Quote:
Originally Posted by ahi
2. (ERROR) Those that LaTeX thinks it knows how to hyphenate, but--the word being an exception to whatever LaTeX hyphenation pattern matches is--in fact hyphenates incorrectly.
|
After using LaTeX for a couple years, I have to say I've never yet noticed an example of this. I'll admit that I may not have looked hard enough, though. Still, the fact that I haven't noticed such errors even if they exist means something.
Quote:
The "traditional" approach is to not worry about all this nonsense, and proofread the book to catch #2's, and manually fix badboxes to catch #4's.
|
Indeed, but that's because "traditionally", .tex documents have been used to produce a single fixed format document. If TeX were to be introduced onto readers as a way of handling reflow, presumably new conventions would be necessary.
I don't know if a tool presently exists to parse a LaTeX document and return a list of words that it doesn't know how to hyphenate, but if it doesn't, I cannot imagine that such a tool would be at all difficult to create, even if it meant digging into (La)TeX's source code a little bit. My thought is that at book creation, this would be run once to generate a list, and then the person writing the tex code would use a \hypenation tag to deal with all of them.
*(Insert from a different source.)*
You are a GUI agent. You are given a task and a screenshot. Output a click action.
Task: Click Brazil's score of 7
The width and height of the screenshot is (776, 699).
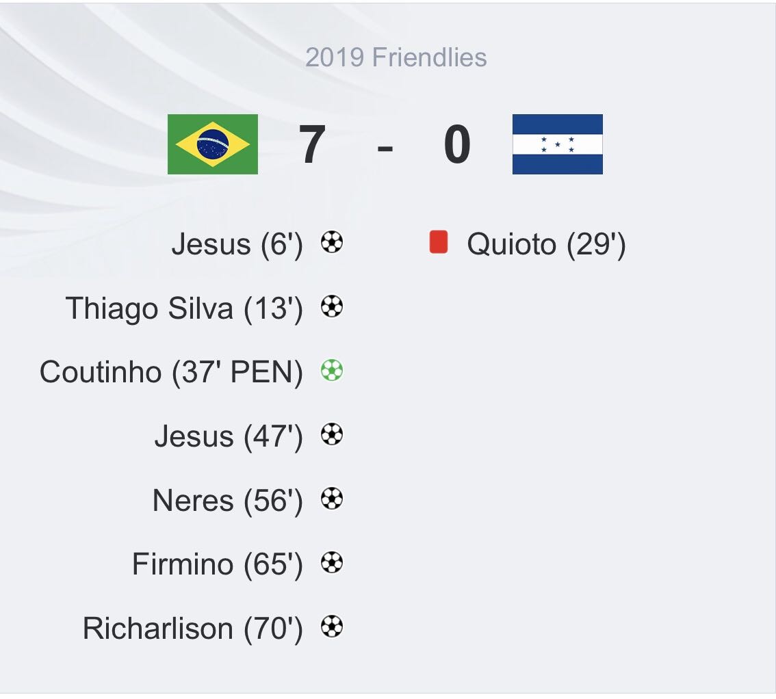[x=312, y=144]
But you raise a good point as to how it easy it would be to get that algorithm to distinguish between your cases #3 and #4. I'll admit I don't know enough about LaTeX's hyphenation algorithm to know how easy this would be, but even it does pattern matching rather than word matching (--actually my own experience makes me think that LaTeX does store its hyphenation rules at the word-level rather than pattern-level, but I'm not sure--) I don't think it would be that hard. Most unhyphenateable words would be common one-syllable words, and a list of such words to check against does not seem like it would be difficult to generate. (And if a few got through during this process it wouldn't be a problem... the book creator would just specify that they can't be hyphenated...)
(Again, I'm restricting my comments to English and similar languages. The market for English is big enough to make this worthwhile...)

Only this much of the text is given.